Extract:
□ □ □ □ □ □ □

Section 1.3             ADMINISTRATION OF PLAN.

 

The Plan shall be administered by the Committee. Subject to direction by the Board of Directors and the express provisions of this Plan, the Committee shall be authorized to prescribe, amend, and rescind rules and regulations relating to the Plan and the Committee’s administration thereof; to interpret the Plan; to fix the terms of an offering under the Plan; to prescribe the maximum percentage of payroll deductions permitted for a Subscription Period; to restrict participation in the Plan consistent with any requirement of law or regulation; and to make all other determinations necessary to the administration of the Plan, including appointment of individuals to facilitate the day-to-day operation thereof. The Committee’s determinations as to the interpretation and operation of the Plan shall be final and conclusive.

 

Section 1.4             EFFECTIVE DATE OF PLAN.

 

The effective date of the Plan is April 26, 2006, subject to the Plan being approved by shareholders of the Company within 12 months before or after the adoption of the Plan by the Board of Directors.

 

Section 1.5             TERMINATION OF PLAN.

 

The Board of Directors shall have the right to terminate the Plan at any time. Upon any such termination, the dollar amount, if any, in each Participant’s Account shall be distributed to such Participant.

 

ARTICLE II

 

PARTICIPATION

 

Section 2.1             ELIGIBILITY.

□ □ □ □ □ □ □

Exercise aim: Reproduce the part of the plan extract starting with "Section 1.4             EFFECTIVE" and going on through "TERMINATION OF PLAN.".

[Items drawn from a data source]
□ □ □ □ □ □ □

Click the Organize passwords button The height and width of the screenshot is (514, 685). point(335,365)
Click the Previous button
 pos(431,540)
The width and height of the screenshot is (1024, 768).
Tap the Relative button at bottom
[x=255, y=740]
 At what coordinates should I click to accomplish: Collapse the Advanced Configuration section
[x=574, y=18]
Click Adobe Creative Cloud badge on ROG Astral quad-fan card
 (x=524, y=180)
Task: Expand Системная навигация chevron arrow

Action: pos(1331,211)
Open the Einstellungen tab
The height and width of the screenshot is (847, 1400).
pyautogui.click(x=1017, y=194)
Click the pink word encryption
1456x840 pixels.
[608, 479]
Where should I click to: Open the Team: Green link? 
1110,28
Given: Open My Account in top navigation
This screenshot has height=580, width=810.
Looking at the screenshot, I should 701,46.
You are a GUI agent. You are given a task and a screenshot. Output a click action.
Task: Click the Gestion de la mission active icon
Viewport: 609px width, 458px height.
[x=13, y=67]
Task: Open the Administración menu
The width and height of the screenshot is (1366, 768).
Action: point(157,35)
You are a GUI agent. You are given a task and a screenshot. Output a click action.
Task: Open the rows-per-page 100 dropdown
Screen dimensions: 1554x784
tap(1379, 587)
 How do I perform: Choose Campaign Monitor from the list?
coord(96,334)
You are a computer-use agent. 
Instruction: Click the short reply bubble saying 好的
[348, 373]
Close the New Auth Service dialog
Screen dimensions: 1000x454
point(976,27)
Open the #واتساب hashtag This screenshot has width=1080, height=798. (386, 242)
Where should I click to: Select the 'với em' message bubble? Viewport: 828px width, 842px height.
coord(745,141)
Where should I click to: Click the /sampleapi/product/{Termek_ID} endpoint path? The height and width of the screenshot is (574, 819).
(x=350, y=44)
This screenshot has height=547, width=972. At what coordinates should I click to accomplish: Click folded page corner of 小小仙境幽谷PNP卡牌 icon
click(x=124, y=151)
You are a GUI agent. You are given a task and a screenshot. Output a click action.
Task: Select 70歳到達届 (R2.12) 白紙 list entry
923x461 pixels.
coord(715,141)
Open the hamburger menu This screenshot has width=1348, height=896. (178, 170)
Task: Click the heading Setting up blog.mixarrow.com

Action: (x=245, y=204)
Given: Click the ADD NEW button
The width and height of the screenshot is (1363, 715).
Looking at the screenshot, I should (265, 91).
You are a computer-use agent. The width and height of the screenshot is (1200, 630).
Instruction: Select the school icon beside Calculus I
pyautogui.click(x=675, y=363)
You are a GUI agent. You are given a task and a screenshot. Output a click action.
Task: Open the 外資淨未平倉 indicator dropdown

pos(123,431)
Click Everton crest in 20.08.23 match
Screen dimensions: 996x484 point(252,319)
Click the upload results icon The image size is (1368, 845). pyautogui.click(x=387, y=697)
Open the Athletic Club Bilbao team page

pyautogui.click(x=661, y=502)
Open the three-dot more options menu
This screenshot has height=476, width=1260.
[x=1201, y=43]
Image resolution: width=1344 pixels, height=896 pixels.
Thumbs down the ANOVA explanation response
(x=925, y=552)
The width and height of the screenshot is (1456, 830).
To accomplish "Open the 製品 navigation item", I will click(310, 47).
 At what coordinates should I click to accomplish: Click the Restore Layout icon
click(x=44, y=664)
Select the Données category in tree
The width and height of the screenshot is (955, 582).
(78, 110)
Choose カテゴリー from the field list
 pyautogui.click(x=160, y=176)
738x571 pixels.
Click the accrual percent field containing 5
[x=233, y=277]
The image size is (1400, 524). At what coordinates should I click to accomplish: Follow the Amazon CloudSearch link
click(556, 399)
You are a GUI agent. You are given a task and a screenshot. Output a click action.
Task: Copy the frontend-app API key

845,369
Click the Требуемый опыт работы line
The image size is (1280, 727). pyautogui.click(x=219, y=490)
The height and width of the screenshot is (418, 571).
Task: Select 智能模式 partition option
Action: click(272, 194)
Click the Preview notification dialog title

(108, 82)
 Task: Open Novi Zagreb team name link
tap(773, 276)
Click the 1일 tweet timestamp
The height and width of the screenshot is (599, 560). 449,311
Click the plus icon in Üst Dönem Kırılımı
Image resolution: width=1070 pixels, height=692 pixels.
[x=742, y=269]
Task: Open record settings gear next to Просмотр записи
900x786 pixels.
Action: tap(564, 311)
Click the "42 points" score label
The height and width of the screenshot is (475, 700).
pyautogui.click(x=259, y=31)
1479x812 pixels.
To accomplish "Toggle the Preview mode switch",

□ □ □ □ □ □ □

Full output:
Section 1.4             EFFECTIVE DATE OF PLAN.

 

The effective date of the Plan is April 26, 2006, subject to the Plan being approved by shareholders of the Company within 12 months before or after the adoption of the Plan by the Board of Directors.

 

Section 1.5             TERMINATION OF PLAN.